Nonostante la crisi, il settore vitivinicolo manifesta interessanti potenzialità lavorative, con le aziende vitivinicole che impiegano circa 210.000 addetti, fra i quali 50.000 giovani. Si sta assistendo ad un vero e proprio “ritorno alla vigna” da parte di produttori Under 25, con un aumento record del 38%.In tutta Italia sono inoltre attivi nelle varie Università 20 Corsi di Laurea in viticoltura, enologia, enogastronomia ed alimentazione e oltre 400 corsi post-laurea legati al vino. Dopo gli studi il 41% degli studenti trova un lavoro attinente, di cui l’87% in Italia. I mestieri del vino sono numerosi e coinvolgono settori molto diversi: dal responsabile delle analisi e controllo della qualità dell’uva all’enologo, dal cantiniere al sommelier, dal wine blogger all’accompagnatore enoturistico (impegnato nella costruzione di itinerari e percorsi enogastronomici), dal brand ambassador (responsabile della comunicazione e della vendita del prodotto) al wine hunter, letteralmente “cacciatore di vini”, figura professionale di alto profilo la cui funzione è di scoprire i vini migliori per poi farli conoscere e trasmetterli al cliente, aumentando la redditività delle aziende di produzione.
Lo studio della Rome Business School ha poi messo in evidenza la necessità di puntare su un vero e proprio “Progetto Italia”, a partire da una semplificazione burocratica che ad oggi sta rallentando lo Stivale rispetto ad altri Paesi che dovrebbe unire istituzioni e territori per sostenere promozione e commercializzazione del vino italiano.
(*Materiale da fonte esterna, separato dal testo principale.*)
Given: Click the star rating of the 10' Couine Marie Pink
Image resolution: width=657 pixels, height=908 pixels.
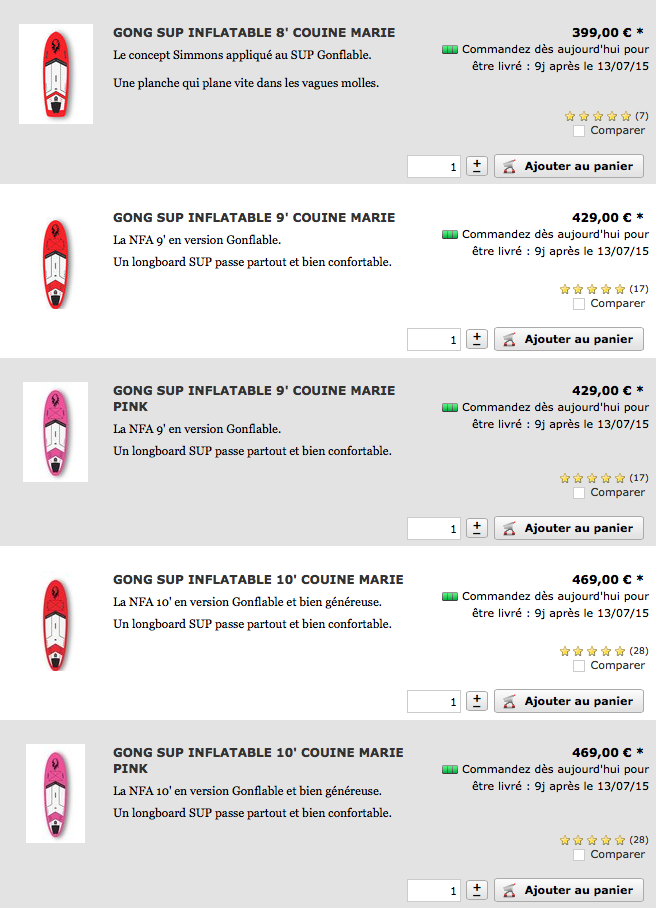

Il positivo trend di consumi registrato durante il lockdown, insieme alle vendite realizzate dall’universo dell’e-commerce e del wine delivery, che nelle principali città italiane ha fatto registrare numeri da capogiro (+500% in un mese soltanto nella città di Roma) di certo non potrà compensare la vera e propria voragine nei consumi dovuta alla chiusura del canale di bar e ristoranti. Sarà necessario, infatti, cercare una strategia di accompagnamento e sostegno alle imprese verso la transizione 3.0 del vino italiano con interventi in favore della trasformazione digitale, di una maggiore sostenibilità della filiera, di natura regolamentare e semplificazione normativa.
“La ricerca condotta dal Rome Business School - Research Center - commenta Antonio Ragusa, fondatore della Rome Business School - offre un quadro informativo aggiornato e dettagliato sul settore vinicolo a livello nazionale, regionale e, più ampiamente, internazionale da cui gli operatori economici e istituzionali possono trarne utili spunti di riflessione e indicazioni operative. In questa analisi abbiamo voluto anche approfondire l’evoluzione delle professionalità connesse al settore vinicolo che, malgrado la crisi, sono molto promettenti. I risultati evidenziano la necessità di nuove competenze legate non solo alle tecniche produttive, ma sempre di più agli aspetti gestionali, di marketing e di sviluppo del business in un quadro globale. Per questo abbiamo predisposto un’offerta formativa specifica sul management del settore enogastronomico, Master in Food and Beverage Management, valutata nei ranking di Eduniversal tra le migliori al mondo”.
La ricerca è stata curata da Valerio Mancini, direttore del Rome Business School - Research Center, con il supporto di Camilla Carrega, coordinatrice del Master in Food & Beverage Management.